“Burn the Hands”

Yesterday, stocks recovered a little from last week’s sharp sell-off. A little time over the weekend to reflect on the true potential of the "Volcker Rule"

(the name given to the new banking regulations proposed by the President on Thursday) to become law probably helped. 

Stocks gained slightly even though December home sales dropped a worse than expected 16%. That’s a pretty bad surprise, but stocks shook it off. That suggests to me that last week’s sell off may have been a bit exaggerated.

As an aside, I’m not sure why there was concern that Fed Chief Bernanke wouldn’t be re-confirmed to his post. Sure, Geithner might be on the way out, but that’s no big deal. I see zero percent chance that Congress would let Bernanke go at this point. 

*****Fourth Quarter earnings have been good so far. I read that 70% of companies reporting have beaten expectations. But many of the surprises have been met with selling, like IBM (NYSE:IBM) and Google (Nasdaq:GOOG).  

Re-pricing Banks

It’s clear that investors are re-pricing stocks for the possibility that the proposed restrictions on banks’ trading practices will impact their profits in the future. The UltraShort Financials ETF (SKF) has rallied 11% in 2 days.

Yes, bank stocks are getting hit pretty hard. But Obama’s proposed restrictions aren’t yet law, and there’s plenty of reason to believe he won’t get everything he wants. More about that in a minute…

But first, I want to point out that this situation is how the "buy the rumor, sell the news" dynamic starts. Now, granted, this is a reverse example because investors are selling stock in anticipation of bad news rather than buying ahead of good news.

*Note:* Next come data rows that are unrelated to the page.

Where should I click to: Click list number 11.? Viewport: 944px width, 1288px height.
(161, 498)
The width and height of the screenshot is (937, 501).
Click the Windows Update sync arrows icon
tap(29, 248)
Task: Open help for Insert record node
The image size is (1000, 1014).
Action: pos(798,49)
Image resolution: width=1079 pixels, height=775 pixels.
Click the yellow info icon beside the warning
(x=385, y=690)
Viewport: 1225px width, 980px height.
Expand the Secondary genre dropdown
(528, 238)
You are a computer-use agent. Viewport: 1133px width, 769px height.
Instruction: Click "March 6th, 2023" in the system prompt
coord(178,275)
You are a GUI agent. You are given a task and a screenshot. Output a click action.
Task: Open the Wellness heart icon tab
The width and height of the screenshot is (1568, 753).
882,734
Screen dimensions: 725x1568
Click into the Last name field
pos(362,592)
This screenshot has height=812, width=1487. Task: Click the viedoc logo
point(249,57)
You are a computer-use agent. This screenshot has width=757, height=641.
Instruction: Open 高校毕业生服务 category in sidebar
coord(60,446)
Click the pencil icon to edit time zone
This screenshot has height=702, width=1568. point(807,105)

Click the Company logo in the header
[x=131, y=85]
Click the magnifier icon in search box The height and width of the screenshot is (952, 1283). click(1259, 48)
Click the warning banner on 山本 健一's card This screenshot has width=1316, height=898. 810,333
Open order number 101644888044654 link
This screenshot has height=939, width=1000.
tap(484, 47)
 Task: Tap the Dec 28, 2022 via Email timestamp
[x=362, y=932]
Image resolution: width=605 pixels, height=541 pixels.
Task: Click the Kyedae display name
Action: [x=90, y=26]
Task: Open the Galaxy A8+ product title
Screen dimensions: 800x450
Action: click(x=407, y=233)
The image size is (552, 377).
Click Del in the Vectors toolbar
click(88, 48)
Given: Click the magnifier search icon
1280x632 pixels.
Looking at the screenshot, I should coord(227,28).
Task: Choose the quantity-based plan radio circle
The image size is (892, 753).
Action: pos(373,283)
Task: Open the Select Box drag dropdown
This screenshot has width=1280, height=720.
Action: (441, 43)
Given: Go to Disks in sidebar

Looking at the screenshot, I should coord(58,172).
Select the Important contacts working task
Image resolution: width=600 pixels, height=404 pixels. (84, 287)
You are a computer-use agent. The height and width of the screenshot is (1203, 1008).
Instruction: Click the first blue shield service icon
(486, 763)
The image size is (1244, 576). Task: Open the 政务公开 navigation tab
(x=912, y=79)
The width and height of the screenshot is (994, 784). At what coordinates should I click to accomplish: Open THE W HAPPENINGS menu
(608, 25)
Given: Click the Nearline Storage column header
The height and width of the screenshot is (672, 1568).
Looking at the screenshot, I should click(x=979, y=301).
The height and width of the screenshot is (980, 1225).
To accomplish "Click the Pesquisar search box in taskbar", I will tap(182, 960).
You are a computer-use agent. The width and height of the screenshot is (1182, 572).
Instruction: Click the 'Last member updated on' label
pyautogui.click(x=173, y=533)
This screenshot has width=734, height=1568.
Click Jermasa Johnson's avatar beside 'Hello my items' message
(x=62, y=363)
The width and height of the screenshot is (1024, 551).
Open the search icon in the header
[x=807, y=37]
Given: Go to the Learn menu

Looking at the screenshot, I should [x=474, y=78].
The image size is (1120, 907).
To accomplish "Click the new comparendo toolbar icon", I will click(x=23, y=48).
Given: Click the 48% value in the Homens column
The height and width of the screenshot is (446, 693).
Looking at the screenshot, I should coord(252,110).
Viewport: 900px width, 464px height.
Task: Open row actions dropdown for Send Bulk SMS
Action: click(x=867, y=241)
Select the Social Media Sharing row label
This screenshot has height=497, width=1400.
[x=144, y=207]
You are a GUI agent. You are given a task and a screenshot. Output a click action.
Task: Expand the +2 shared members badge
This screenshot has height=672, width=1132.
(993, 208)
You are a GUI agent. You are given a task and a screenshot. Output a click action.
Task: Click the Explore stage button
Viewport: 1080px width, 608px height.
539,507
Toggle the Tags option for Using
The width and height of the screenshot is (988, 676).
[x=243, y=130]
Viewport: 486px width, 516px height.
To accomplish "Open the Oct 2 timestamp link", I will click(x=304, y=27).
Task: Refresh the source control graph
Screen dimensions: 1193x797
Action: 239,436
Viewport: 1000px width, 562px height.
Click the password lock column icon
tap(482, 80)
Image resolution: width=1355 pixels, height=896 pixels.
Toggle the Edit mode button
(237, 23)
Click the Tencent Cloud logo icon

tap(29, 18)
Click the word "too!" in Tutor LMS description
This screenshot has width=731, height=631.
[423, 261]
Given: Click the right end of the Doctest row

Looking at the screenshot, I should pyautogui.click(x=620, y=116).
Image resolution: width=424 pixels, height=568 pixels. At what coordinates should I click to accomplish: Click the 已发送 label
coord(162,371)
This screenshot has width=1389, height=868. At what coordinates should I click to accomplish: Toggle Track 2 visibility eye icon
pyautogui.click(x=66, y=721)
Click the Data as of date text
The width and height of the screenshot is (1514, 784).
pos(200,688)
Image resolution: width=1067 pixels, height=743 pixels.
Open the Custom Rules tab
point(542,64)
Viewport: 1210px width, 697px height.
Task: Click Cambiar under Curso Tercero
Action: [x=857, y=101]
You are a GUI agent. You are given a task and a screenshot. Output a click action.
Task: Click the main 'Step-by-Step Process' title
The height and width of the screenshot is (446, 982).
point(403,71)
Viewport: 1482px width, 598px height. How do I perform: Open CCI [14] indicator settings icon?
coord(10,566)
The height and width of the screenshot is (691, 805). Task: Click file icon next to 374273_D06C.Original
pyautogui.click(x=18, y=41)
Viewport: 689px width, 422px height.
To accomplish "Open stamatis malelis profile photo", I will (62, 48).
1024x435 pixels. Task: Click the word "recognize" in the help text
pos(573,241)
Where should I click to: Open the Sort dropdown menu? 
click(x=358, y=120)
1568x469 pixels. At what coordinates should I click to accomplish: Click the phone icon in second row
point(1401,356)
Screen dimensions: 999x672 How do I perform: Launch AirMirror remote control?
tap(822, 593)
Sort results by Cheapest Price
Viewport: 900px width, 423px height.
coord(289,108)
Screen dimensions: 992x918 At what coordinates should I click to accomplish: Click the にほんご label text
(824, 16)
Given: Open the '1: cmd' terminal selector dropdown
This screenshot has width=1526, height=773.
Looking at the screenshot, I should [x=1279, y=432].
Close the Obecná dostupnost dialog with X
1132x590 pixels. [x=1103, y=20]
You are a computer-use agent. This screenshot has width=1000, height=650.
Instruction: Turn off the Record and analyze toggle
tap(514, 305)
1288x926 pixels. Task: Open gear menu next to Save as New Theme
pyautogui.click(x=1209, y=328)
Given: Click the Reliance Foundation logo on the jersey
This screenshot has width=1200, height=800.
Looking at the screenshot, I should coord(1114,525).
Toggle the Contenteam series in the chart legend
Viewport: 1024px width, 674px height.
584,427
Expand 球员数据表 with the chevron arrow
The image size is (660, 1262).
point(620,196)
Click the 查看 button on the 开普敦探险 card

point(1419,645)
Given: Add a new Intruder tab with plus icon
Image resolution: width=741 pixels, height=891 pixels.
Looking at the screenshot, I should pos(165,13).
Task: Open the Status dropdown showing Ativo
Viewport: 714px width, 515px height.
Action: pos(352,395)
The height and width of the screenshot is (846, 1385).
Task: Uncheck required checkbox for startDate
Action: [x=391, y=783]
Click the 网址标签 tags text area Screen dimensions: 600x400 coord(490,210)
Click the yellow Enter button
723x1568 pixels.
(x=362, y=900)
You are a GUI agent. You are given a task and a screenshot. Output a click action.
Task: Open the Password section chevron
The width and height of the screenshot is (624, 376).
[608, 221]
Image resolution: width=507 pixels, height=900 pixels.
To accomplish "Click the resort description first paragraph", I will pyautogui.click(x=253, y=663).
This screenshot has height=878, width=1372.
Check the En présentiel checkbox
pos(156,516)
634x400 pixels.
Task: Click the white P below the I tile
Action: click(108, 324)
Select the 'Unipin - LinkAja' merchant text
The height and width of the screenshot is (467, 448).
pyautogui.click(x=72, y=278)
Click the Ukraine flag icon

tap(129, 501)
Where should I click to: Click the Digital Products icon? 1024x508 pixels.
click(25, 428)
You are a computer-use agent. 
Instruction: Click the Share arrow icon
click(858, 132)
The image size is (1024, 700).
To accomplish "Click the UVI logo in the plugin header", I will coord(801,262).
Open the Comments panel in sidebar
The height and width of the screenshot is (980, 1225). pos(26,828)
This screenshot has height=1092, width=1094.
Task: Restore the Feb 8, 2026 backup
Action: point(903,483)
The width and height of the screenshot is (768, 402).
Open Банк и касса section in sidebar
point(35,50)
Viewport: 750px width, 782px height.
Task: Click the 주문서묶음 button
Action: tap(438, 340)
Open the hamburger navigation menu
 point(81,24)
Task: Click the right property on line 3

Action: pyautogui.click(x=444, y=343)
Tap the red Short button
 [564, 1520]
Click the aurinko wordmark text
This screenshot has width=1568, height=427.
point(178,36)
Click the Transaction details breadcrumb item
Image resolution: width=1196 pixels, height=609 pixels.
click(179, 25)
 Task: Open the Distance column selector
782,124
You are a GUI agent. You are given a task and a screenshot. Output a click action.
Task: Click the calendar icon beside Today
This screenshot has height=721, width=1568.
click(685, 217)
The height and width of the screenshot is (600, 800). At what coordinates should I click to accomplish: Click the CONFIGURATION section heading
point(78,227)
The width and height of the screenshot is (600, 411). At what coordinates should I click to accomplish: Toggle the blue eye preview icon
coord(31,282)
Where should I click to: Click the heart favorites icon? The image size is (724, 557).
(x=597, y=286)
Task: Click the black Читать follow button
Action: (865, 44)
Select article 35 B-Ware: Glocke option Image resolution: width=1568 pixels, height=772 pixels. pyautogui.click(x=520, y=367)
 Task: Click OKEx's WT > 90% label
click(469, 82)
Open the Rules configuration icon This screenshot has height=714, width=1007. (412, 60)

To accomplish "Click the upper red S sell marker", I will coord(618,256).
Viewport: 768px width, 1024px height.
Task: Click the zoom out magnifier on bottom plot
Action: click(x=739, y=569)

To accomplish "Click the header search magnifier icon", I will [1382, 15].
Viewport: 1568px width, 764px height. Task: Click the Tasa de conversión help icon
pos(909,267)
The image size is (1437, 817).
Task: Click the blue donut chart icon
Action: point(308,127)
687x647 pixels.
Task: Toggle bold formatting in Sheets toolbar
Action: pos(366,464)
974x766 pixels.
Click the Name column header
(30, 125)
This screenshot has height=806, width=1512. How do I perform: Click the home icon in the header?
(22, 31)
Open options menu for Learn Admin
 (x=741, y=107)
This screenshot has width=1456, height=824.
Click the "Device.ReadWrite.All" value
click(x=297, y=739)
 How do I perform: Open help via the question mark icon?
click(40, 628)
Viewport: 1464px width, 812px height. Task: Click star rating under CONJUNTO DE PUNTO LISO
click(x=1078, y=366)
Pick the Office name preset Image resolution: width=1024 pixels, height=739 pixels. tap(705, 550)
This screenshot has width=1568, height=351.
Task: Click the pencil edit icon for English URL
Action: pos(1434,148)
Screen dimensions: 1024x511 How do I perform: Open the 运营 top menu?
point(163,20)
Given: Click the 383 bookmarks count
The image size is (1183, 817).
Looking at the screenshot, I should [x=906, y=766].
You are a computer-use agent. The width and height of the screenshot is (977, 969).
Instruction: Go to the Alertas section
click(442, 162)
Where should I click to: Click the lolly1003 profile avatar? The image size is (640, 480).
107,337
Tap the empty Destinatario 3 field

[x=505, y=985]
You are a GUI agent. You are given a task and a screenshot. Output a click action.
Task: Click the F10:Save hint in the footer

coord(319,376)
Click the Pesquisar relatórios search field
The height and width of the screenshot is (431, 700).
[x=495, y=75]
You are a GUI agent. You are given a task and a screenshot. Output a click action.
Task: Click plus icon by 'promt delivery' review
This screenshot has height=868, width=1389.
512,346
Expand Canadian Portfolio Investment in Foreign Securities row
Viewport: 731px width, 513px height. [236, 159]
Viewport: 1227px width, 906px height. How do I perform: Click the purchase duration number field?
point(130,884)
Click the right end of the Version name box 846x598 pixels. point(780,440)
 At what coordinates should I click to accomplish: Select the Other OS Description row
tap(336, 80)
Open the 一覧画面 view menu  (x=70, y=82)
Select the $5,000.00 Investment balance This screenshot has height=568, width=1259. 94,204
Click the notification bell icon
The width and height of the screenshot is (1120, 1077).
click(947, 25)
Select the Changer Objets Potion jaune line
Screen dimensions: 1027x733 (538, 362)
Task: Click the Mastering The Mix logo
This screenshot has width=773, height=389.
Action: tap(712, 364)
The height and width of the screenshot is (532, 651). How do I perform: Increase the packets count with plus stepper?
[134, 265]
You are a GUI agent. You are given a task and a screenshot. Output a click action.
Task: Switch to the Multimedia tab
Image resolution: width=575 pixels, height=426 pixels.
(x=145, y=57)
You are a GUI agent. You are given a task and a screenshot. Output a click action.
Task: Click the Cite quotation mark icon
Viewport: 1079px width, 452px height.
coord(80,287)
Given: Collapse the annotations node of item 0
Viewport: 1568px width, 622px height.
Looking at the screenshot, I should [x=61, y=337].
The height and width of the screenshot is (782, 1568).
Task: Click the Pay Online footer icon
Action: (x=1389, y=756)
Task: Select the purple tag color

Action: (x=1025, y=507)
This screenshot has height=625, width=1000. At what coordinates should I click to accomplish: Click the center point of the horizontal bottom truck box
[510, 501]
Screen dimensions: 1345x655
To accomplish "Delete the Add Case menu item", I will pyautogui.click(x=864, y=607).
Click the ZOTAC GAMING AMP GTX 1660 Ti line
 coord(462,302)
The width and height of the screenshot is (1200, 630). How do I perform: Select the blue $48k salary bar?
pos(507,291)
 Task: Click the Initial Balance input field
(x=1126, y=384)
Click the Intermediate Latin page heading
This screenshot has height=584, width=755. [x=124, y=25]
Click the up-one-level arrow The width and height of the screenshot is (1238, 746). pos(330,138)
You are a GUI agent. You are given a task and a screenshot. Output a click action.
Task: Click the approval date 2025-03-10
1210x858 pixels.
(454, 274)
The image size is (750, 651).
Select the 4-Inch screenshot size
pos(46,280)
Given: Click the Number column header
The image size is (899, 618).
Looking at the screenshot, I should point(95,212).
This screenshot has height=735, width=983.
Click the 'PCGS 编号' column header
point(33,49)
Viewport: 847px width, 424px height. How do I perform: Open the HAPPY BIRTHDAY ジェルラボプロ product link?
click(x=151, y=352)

Still it’s a good example of how investors are pricing in a worst case scenario now, before any proposals have become law.

I think we can expect to see bank stocks rally once the reality of ay proposed restrictions is finalized. But as we know, investors don’t like uncertainty.

Can’t Ignore This One

You’ve probably noticed I tend to stay away from political debates. And with good reason. I learned a long time ago that it’s best not to talk politics and religion. And besides, carrying a political bias into your investing and trading will affect how you see things, and make you more prone to mistakes.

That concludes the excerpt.